Revista Cultura y Ocio
¡Oh el mejor entre los hombres!
Bhagavad-gita 2:15
Acosados por las tropas, los arcos y las ansiosas espadas, las legiones del hijo de Pipino “el breve” cedían ante la ciudad amurallada.
Cruzado de brazos, el antiguo y poderoso Agramont observa la perfección de su estrategia y en sus intrépidos pensamientos recuerda la noche en que sitió París; su monumental estatura semeja alguna esfinge milenaria del desierto. La codiciada alfanje descansa sin sangre en la funda silenciosa.
En el otro bando el rey de los francos: Carlomagno, medita desesperanzado dando vueltas en el interior de su campaña, a su lado su más respetado consejero se acaricia la anciana barba y le observa con tímido asentimiento. Saben que el fin es inevitable, que la derrota es insoslayable. Castigados por el paso de los años, los longevos dirigentes auscultan antiguas lecturas de magia, alquimia y misticismo. En el campo de batalla a lado y lado los guerreros alimentan el odio entre sus lanzas y el tiempo hace nido en sus rostros.
La silueta omnipotente de Agramont sobre su mo0ntura recuerda antiguos cantares y heroicos guerreros. El sarraceno parece meditar esperando quizá que sus instintos le dicten el momento oportuno para arrojar sobre la ciudad luz el poderío de sus fuerzas.
Sus más osados y fieros compañeros, Amenhotep y Tougan le miran y reflexionan acerca de su actitud, creen en el poder de los brazos de su rey y añoran con prontitud la guerra. Desean ansiosos traer a rastras las cabezas de sus enemigos, en un galope triunfal, para arrojarlas como trofeos a los pies de sus amadas.
Acostumbrados las sandeces de la conflagración, esperan la señal oportuna. Agramont sólo deja escapar bostezos y una que otra mira cansada.
La torpe llama de una vela vigila el rostro del consejero real de Carlomagno, en tanto que desordena palimpsésticos recuerdos. Abstraído en míseros alcances intelectuales Ludovic descuelga de su cerebro un ovillo malévolo que comparte en secreto a su afanado y anciano monarca. Los dos a la hora nona se pierden en el laberinto de su campaña predestinando el azar del universo.
Amenhotep y Tougan observan con recelo el escudo de Agramont. Ven el soberano estigmas de locura y señales de abandono por parte de los dioses Amón y Caos.
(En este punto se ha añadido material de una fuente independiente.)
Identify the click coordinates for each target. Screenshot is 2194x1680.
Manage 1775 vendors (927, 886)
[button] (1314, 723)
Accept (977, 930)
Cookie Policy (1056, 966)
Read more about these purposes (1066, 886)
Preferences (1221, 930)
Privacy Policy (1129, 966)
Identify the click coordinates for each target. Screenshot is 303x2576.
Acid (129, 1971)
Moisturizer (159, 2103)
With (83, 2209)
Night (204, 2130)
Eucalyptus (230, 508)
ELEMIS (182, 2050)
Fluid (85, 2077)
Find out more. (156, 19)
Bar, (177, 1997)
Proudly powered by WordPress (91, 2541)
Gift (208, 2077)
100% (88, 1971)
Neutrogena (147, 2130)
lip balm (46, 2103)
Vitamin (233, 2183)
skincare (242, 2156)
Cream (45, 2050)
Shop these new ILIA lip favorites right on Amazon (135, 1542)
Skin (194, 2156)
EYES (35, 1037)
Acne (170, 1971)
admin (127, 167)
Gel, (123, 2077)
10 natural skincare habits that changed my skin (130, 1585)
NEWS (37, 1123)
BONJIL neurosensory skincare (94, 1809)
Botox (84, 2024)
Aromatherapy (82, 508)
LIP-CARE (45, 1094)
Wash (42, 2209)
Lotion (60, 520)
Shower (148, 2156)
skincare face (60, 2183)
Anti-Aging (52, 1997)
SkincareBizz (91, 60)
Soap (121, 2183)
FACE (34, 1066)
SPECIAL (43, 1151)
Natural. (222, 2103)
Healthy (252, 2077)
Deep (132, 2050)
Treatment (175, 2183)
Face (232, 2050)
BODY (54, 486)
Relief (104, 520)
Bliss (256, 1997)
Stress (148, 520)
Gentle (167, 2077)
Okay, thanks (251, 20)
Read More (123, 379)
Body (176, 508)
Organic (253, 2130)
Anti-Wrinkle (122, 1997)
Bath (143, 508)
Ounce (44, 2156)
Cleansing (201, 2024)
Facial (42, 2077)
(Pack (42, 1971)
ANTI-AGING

La opaca luz de la luna baña el cuerpo africano, los ojos gastan distancias. De pronto escucha el susurro malhumorado de sus servidores y siente por sorpresa el tacto asesino de las dagas.
Tougan cae primero dejando escapar una maldición repleta de sangre. Agramont abalanzando con toda la violencia su cuerpo troza con el alfanje el cuello de Amenhotep mientras éste en su cobardía entierra en el vientre del soberano una daga minúscula. Un grito de felonía se desahoga valle abajo.
Carlomagno y Ludovic se estremecen e impávidos presienten que el grito es la anunciación de la muerte que viene.
Un segundo aullido atraviesa el campo de batalla seguido por otro y otro. Jóvenes sargentos acuden al ruego del respetado Sarraceno. la codicia y la soberbia ciegan los juramentos y los votos de honor y fidelidad y sin menoscabo alguno mutilan como fueras hambrientas el moribundo cuerpo del caudillo.
La noche se invade de gritos, aullidos desgarradores alimentan el temor y la duda. La legión carolingia confundida preparan ballestas, hachas, lanzas, dagas, venablos, balistas, catapultas y los tensos músculos de los combatientes tiemblan.
Llega la mañana, el alba esparce un rocío que cubre bellamente los cadáveres.
Los soldados Francos estupefactos ante el panorama se tiran al suelo de rodillas y lanzan oraciones inservibles de agradecimiento. El ejercito de africanos se haya mutilado, cientos de cuerpos yertos exponen de cara al cielo un semblante de terror. La matanza enjoya fúnebremente la madrugada.
Un joven infante corre a la tienda real de los francos, va jadeante, aun no cree que va a ser el primero en enunciar a su rey la victoria desconocida.
Adentro dos cuerpos y una daga africana se desangran. La poca y débil llama de la vela se ausenta poco a poco.